"Band of Brothers" Commander Dies
Every day, we lose more and more men from the citizen army that faced and defeated Nazi Germany in World War II.
On the night of June 5-6, 1944, a group of young men—boys many of them—embarked on an extraordinary mission. Hunched in the dark cabins against the sides of their C-47s and contemplating what fate had in store for them in enemy country below them, they were the vanguard of the greatest invasion fleet the world had ever seen which was at that moment bearing down on the Normandy coast and Adolf Hitler’s ‘Fortress Europe.” Their mission was to parachute behind the German lines and sow as much chaos and confusion as they could while completing their assigned tasks aimed at securing the beachhead from which the Allies would, in Eisenhower’s words:
Enter the continent of Europe and, in conjunction with the other Allied Nations, undertake operations aimed at the heart of Germany and the destruction of her Armed Forces.

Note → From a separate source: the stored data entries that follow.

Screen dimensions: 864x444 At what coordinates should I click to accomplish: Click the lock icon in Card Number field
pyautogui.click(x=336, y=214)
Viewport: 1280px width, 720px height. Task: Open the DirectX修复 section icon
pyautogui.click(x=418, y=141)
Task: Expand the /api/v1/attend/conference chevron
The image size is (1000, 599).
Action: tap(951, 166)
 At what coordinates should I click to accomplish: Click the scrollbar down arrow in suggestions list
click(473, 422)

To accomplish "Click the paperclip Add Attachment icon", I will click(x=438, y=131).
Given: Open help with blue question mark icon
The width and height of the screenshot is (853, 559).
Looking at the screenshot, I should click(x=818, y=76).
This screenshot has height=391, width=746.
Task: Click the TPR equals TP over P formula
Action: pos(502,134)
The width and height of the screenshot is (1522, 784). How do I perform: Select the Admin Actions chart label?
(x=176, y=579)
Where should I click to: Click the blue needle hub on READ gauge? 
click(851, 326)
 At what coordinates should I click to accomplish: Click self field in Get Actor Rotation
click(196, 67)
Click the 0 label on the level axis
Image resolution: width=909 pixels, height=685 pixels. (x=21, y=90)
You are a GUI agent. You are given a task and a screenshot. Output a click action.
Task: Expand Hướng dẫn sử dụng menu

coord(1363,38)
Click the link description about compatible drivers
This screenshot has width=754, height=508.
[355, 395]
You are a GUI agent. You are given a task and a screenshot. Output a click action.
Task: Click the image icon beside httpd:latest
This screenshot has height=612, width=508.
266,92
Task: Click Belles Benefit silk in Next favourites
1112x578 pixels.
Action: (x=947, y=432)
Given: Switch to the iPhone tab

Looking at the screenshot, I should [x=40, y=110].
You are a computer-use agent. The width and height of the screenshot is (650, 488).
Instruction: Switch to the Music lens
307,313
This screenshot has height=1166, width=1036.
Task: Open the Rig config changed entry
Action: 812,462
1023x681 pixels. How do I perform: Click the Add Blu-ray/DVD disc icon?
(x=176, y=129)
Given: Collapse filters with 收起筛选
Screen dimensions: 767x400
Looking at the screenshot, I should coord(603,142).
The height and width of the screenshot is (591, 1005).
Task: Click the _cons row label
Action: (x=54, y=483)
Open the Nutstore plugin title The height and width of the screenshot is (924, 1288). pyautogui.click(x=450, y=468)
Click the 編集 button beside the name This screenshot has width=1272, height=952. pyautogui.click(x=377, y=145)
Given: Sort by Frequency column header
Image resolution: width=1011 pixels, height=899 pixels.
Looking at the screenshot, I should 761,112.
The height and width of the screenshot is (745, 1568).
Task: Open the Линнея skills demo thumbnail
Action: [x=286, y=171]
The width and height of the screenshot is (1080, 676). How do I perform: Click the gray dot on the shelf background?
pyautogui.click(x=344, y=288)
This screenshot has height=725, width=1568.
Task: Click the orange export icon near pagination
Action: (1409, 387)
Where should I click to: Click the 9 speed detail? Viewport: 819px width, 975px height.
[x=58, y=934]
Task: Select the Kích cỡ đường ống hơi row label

The men who fought that great crusade are now old and gray and starting to die off at an accelerated rate. One such man to pass away this week following a lengthy illness was Retired Army Maj. Richard “Dick” Winters, whose exploits as leader of “Easy” Company, 2nd Battalion, 506th Parachute Infantry, 101st Airborne Division and later battalion commander were made famous in the TV movie Band of Brothers (based on the Stephen Ambrose book of the same title). The Major had been a familiar face to both historians and fans of the series alike and became an iconic image of America’s role in liberating Western Europe from the Nazis.
Winters himself shied away from the notion that his experiences were somehow unique and would consistently deflect attention away from himself and towards his men. They in turn unanimously remembered Winters as a truly gifted officer in a citizen army in which many were handed the responsibility of command but not all rose to the daunting challenge of leading men in battle. One of Winters’ men, Joe Lesniewski of Erie, summed up the feelings of those who served under him: "Every one of us, we'd follow him to hell. That's the type of guy he was."
Maj. Winters served bravely in every one of the 101st’s campaigns in Europe starting on D-Day and careening through Operation Market-Garden (the “Bridge Too Far” operation), the storied defense of Bastogne during The Battle Of The Bulge, and into Germany itself, even taking over Hitler’s fabled Bavarian retreat, The Eagle’s Nest. Winters was awarded the Distinguished Service Cross, our nation’s second highest honor, for his exploits leading an ad hoc group of scattered parachutists in destroying German battery emplacements firing on the landings at Utah Beach. In 2007, the mayor of Eindhoven, Holland presented him with the Medal of the City for his unit’s part in liberating the town from the Germans in September 1944.
After the war Winters retreated to a more quiet life, maintaining a farm outside Hershey, PA where he became a successful businessman. He was often sought out for his leadership insights.
Although there was a movement to award him the Medal Of Honor, our country's highest decoration, Winters himself never pushed for it. This would come as no surprise to those who served with him, for it was always about the men. Nor would it seem out of character to Steven Spielberg, Tom Hanks or any of those involved in HBO’s $125 million Emmy Award winning series who got to know the man and provide him and his comrades in arms the venue of personal reflections through which to tell their story. The last scene of the last episode shows Winters himself, long retired with a face gouged by the passage of time, a soothing voice, thinning gray hair, and eyes that reflected upon past images that I cannot begin to fathom. When his grandchild asked him if he was a hero in the war, Winters replied, choking back tears: “No…but I served in the company of heroes.”
Dick Winters was 92. God speed. You were a better man than I, sir.